(Source data)

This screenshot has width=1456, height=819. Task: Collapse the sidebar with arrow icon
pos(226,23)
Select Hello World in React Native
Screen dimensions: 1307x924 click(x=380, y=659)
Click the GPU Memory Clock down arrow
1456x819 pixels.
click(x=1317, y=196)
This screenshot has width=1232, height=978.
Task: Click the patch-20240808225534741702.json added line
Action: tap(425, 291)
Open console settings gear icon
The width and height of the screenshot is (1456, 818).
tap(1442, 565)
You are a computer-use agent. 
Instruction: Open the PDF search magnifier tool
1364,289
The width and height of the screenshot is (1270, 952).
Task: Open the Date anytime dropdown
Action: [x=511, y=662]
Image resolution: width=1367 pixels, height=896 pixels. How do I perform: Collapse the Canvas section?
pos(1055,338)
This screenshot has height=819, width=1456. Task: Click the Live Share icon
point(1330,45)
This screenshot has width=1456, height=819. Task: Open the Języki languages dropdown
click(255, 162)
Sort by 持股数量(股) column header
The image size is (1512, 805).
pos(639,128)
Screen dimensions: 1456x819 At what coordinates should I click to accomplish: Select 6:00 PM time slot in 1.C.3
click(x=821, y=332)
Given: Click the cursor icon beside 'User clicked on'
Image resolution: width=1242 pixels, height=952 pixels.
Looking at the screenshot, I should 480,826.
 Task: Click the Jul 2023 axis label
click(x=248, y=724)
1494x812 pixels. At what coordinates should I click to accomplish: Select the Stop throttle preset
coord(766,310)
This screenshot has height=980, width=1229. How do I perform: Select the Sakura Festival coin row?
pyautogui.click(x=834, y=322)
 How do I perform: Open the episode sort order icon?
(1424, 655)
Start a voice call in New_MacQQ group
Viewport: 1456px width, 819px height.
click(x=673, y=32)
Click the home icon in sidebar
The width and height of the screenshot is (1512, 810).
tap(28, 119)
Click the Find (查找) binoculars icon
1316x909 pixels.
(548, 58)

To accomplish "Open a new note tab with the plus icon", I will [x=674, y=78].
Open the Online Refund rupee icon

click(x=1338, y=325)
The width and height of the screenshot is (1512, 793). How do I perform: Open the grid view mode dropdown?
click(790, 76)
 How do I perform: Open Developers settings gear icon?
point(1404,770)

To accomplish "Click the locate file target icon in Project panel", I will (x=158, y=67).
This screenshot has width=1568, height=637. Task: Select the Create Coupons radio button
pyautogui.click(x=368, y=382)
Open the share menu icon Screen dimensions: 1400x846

- What you will do:
The expected answer is an exact copy of the lines beginning at the one with "Image resolution: width=1242" and running to the end of the entries above.

- Result:
Image resolution: width=1242 pixels, height=952 pixels.
Looking at the screenshot, I should 480,826.
 Task: Click the Jul 2023 axis label
click(x=248, y=724)
1494x812 pixels. At what coordinates should I click to accomplish: Select the Stop throttle preset
coord(766,310)
This screenshot has height=980, width=1229. How do I perform: Select the Sakura Festival coin row?
pyautogui.click(x=834, y=322)
 How do I perform: Open the episode sort order icon?
(1424, 655)
Start a voice call in New_MacQQ group
Viewport: 1456px width, 819px height.
click(x=673, y=32)
Click the home icon in sidebar
The width and height of the screenshot is (1512, 810).
tap(28, 119)
Click the Find (查找) binoculars icon
1316x909 pixels.
(548, 58)

To accomplish "Open a new note tab with the plus icon", I will [x=674, y=78].
Open the Online Refund rupee icon

click(x=1338, y=325)
The width and height of the screenshot is (1512, 793). How do I perform: Open the grid view mode dropdown?
click(790, 76)
 How do I perform: Open Developers settings gear icon?
point(1404,770)

To accomplish "Click the locate file target icon in Project panel", I will (x=158, y=67).
This screenshot has width=1568, height=637. Task: Select the Create Coupons radio button
pyautogui.click(x=368, y=382)
Open the share menu icon Screen dimensions: 1400x846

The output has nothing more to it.